**WORK TO BE COMPLETED**: Echo the records from their start through the line that contains "center [498, 840].", inclusive, and nothing else.
*****
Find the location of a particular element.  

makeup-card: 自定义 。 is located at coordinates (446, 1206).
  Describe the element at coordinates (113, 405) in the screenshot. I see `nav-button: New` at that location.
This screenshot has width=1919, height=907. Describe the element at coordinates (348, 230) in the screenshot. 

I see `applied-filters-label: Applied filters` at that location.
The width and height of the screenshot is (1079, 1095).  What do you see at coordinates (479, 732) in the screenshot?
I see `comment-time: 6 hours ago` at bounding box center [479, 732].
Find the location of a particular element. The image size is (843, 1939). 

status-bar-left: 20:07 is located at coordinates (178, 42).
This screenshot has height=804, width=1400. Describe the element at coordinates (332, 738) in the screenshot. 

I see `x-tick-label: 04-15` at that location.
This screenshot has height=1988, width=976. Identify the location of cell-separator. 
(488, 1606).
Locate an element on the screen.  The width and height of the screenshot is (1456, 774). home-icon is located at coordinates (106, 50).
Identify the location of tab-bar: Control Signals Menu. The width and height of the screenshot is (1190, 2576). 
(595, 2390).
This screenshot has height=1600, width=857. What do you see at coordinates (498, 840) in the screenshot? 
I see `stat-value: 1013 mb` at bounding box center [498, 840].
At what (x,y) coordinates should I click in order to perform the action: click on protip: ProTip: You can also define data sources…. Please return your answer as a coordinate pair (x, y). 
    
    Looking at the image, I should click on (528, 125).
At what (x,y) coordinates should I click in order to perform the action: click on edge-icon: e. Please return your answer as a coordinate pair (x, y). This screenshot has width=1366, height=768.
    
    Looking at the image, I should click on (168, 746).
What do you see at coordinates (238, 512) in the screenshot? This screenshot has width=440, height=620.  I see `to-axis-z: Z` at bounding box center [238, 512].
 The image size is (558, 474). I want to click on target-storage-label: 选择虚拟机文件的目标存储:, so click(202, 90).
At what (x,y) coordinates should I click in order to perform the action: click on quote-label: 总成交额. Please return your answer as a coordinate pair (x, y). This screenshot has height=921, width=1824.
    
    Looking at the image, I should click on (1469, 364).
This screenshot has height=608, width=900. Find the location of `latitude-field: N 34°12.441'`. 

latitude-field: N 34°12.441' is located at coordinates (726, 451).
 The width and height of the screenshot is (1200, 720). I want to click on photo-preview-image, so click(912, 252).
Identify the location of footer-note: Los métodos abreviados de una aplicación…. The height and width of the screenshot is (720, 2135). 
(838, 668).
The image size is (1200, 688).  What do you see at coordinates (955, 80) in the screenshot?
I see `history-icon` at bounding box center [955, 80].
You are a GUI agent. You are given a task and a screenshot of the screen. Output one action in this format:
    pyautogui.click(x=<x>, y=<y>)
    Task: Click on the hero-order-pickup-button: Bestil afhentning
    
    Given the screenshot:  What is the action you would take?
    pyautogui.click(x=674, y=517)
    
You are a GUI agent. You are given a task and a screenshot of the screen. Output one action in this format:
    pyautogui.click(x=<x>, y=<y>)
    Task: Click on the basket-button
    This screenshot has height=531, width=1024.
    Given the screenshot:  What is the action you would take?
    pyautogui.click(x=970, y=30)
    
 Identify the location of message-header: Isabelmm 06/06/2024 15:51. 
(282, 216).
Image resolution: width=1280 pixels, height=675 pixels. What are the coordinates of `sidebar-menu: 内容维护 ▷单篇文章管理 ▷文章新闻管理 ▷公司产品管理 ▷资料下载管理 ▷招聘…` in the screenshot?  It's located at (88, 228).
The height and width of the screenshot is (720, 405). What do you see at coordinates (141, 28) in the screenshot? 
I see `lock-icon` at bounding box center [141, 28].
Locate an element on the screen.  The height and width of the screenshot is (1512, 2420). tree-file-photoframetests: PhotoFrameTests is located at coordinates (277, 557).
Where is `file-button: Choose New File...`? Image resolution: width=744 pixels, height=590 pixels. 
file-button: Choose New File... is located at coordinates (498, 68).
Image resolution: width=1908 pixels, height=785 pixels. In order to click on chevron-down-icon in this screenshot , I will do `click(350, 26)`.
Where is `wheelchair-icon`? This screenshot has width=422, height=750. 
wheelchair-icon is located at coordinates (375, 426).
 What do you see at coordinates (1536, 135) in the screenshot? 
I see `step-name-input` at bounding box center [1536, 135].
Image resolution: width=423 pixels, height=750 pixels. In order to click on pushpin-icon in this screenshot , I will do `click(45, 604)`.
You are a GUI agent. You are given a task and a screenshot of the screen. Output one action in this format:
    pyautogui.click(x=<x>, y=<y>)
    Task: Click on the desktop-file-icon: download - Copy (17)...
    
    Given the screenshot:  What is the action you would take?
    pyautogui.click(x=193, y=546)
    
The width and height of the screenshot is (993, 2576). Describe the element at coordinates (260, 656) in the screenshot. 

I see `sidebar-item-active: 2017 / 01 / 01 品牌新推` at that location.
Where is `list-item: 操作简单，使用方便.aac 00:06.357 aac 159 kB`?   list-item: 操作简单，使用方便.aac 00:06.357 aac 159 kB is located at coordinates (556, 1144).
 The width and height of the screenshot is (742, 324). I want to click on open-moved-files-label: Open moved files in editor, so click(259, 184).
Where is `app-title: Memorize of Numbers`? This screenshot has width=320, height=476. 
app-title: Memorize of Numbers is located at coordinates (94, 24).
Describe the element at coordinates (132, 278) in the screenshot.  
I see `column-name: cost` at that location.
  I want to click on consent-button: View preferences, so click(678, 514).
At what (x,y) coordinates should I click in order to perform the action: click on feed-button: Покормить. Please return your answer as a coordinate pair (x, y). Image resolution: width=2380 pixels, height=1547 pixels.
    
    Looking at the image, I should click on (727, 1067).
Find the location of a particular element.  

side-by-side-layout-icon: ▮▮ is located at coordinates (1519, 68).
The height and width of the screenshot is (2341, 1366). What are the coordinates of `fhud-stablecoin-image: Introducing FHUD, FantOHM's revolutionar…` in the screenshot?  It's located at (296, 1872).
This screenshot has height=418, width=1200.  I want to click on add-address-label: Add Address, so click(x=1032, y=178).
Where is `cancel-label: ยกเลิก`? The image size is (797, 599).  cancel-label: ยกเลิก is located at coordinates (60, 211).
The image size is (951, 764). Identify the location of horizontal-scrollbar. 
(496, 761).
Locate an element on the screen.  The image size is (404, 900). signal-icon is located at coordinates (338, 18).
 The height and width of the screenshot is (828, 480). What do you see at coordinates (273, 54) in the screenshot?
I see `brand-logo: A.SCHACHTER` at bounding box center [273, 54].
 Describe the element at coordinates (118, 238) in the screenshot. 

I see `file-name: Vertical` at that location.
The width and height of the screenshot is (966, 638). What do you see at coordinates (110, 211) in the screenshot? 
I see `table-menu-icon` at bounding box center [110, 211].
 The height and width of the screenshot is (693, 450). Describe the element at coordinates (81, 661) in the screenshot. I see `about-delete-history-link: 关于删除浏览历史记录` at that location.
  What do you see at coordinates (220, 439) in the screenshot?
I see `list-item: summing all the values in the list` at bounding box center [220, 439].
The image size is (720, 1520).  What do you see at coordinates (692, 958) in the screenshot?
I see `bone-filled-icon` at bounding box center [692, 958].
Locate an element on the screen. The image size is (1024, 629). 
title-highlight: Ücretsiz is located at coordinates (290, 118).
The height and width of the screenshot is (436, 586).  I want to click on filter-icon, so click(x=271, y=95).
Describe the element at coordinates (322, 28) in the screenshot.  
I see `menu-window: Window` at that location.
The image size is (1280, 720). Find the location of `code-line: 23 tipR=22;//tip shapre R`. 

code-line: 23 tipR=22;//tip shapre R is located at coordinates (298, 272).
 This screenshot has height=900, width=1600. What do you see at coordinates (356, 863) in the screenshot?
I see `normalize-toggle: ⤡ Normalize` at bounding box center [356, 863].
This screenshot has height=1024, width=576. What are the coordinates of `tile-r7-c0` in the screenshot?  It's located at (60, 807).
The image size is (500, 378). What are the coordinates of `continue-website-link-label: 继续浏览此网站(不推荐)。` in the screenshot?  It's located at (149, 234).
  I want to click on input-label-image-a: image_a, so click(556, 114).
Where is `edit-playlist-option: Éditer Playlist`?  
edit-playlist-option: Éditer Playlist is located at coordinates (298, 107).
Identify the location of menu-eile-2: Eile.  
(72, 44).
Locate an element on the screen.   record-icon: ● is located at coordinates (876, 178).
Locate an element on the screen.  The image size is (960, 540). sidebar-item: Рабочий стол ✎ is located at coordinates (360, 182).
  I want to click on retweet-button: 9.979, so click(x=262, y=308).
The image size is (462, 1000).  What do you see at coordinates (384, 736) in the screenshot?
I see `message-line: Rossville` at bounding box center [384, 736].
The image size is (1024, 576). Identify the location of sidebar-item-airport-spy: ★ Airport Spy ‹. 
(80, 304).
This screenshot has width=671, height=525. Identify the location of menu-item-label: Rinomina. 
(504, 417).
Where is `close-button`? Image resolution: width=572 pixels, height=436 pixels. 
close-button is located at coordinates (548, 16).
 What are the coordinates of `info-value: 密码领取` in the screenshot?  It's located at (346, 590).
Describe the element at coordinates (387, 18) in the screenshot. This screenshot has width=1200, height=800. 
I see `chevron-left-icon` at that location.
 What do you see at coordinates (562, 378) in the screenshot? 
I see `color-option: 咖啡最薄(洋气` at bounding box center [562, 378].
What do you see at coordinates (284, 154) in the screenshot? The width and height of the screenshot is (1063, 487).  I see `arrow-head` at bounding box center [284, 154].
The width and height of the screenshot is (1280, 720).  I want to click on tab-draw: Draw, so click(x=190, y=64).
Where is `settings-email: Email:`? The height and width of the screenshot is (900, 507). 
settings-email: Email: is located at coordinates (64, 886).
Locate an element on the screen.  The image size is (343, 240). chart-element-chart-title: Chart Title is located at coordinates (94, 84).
*****
**YOUR SOLUTION**:
Find the location of a particular element.  

makeup-card: 自定义 。 is located at coordinates (446, 1206).
  Describe the element at coordinates (113, 405) in the screenshot. I see `nav-button: New` at that location.
This screenshot has width=1919, height=907. Describe the element at coordinates (348, 230) in the screenshot. 

I see `applied-filters-label: Applied filters` at that location.
The width and height of the screenshot is (1079, 1095).  What do you see at coordinates (479, 732) in the screenshot?
I see `comment-time: 6 hours ago` at bounding box center [479, 732].
Find the location of a particular element. The image size is (843, 1939). 

status-bar-left: 20:07 is located at coordinates (178, 42).
This screenshot has height=804, width=1400. Describe the element at coordinates (332, 738) in the screenshot. 

I see `x-tick-label: 04-15` at that location.
This screenshot has height=1988, width=976. Identify the location of cell-separator. 
(488, 1606).
Locate an element on the screen.  The width and height of the screenshot is (1456, 774). home-icon is located at coordinates (106, 50).
Identify the location of tab-bar: Control Signals Menu. The width and height of the screenshot is (1190, 2576). 
(595, 2390).
This screenshot has height=1600, width=857. What do you see at coordinates (498, 840) in the screenshot? 
I see `stat-value: 1013 mb` at bounding box center [498, 840].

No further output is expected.